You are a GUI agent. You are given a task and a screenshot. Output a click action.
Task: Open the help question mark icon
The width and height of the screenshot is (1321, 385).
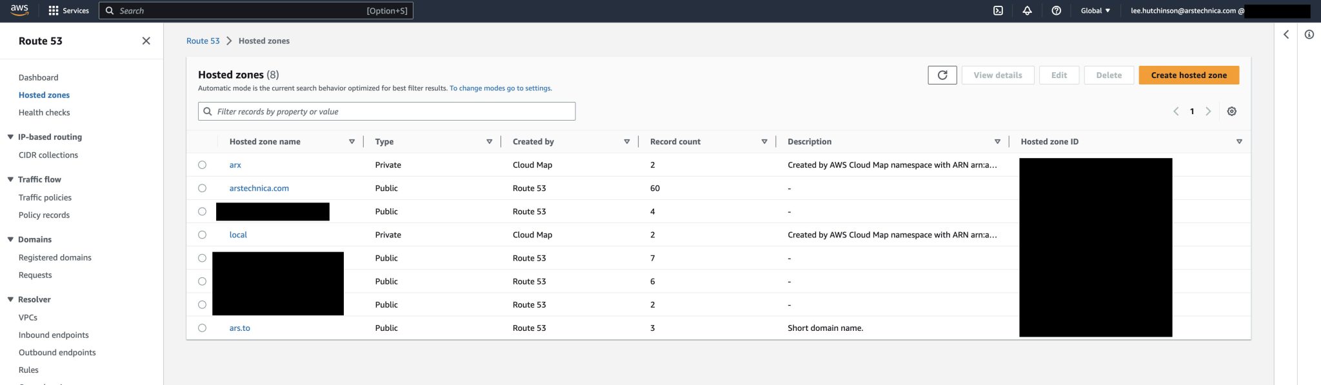click(1056, 10)
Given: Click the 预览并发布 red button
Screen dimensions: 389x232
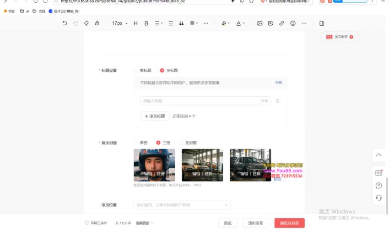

WHAT IS REQUIRED:
Your output must consist only of the lines from the line with "Task: Open the help question mark icon" through the final line of the data, both included, reproduced exactly and free of pictures.

FINISHED EXERCISE:
Task: Open the help question mark icon
The width and height of the screenshot is (1321, 385).
click(1056, 10)
Given: Click the 预览并发布 red button
Screen dimensions: 389x232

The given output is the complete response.